With that view of things, why does or take Rand ?=> A? It needs to take potentially effectful computations, certainly, but why force them to depend on Rand? If we take things to the extreme, we may very well want them to be pure computations: or(true, false), for example. What we really want is not Rand ?=> A, but => A:
def or[A](lhs: => A, rhs: => A)(using Rand): A =
if Rand.boolean then lhs
else rhs
In case you’re wondering why we need a using Rand at all (I know I did for a few seconds), it’s not because of lhs or rhs, but because we’re calling Rand.boolean. That needs a handler, and it’s or’s responsibility to provide it.
Not everything is always that clean and simple, especially in features that are still in development. I’ve encountered one scenario where these simplifications didn’t quite work: varargs.
To expose it clearly, let’s take another Rand combinator: oneOf, which is basically or for more values. Its code is straightforward, even if its type is atrocious (it’ll be explained in a second):
def oneOf[A, Tail^](
head: Rand ?=> A,
tail: (Rand ?->{Tail} A)*
): Rand ?->{head, Tail} A =
val index = int(tail.length)
if index == 0
then head
else tail(index - 1)
I encourage you to read Martin’s explanation if you feel the need to understand these types. If you don’t though, that’s also perfectly fine. The point of what we’re doing is to get rid of the eldricht bits.
As a first step, then, we’ll rewrite oneOf with the using approach:
def oneOf[A](head: Rand ?=> A, tail: (Rand ?=> A)*)(using Rand): A =
val index = int(tail.length)
if index == 0
then head
else tail(index - 1)
That is already so much better, isn’t it? Since oneOf no longer captures any of its parameters, we don’t need to describe what these capture, and all capture checking annotations disappear. Some semblance of clarity is restored to the world.
We can go further by using by-name arguments, but unfortunately not quite as far as I’d like. See, by-name parameters cannot be variadic. Which means that while we can make head by-name, we can’t do the same thing with tail.

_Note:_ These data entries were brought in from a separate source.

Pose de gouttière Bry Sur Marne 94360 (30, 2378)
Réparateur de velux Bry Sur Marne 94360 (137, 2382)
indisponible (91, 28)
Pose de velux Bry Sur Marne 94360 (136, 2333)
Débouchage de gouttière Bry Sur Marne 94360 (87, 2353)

def oneOf[A](head: => A, tail: (Rand ?=> A)*)(using Rand): A =
val index = int(tail.length)
if index == 0
then head
else tail(index - 1)
We could go further still, although I am not convinced it’s the best idea in the world. tail takes a given Rand, which is a little arbitrary - there’s absolutely no reason to think it needs the Rand capability. It’s not exactly a show stopper - the compiler is clever enough to seemlessly transform computations that don’t need Rand into ones that do but ignore it - but a little misleading, maybe.
What we could do instead is decide that we depend on DummyImplicit, a type for which there is, by definition, always a given instance:
def oneOf[A](head: => A, tail: (DummyImplicit ?=> A)*)(using Rand): A =
val index = int(tail.length)
if index == 0
then head
else tail(index - 1)
This makes it clear that we’re taking a given because of limitations in the language, not because we need one. But it also stands out like a sore thumb, and I really am not convinced yet whether it’s the right call.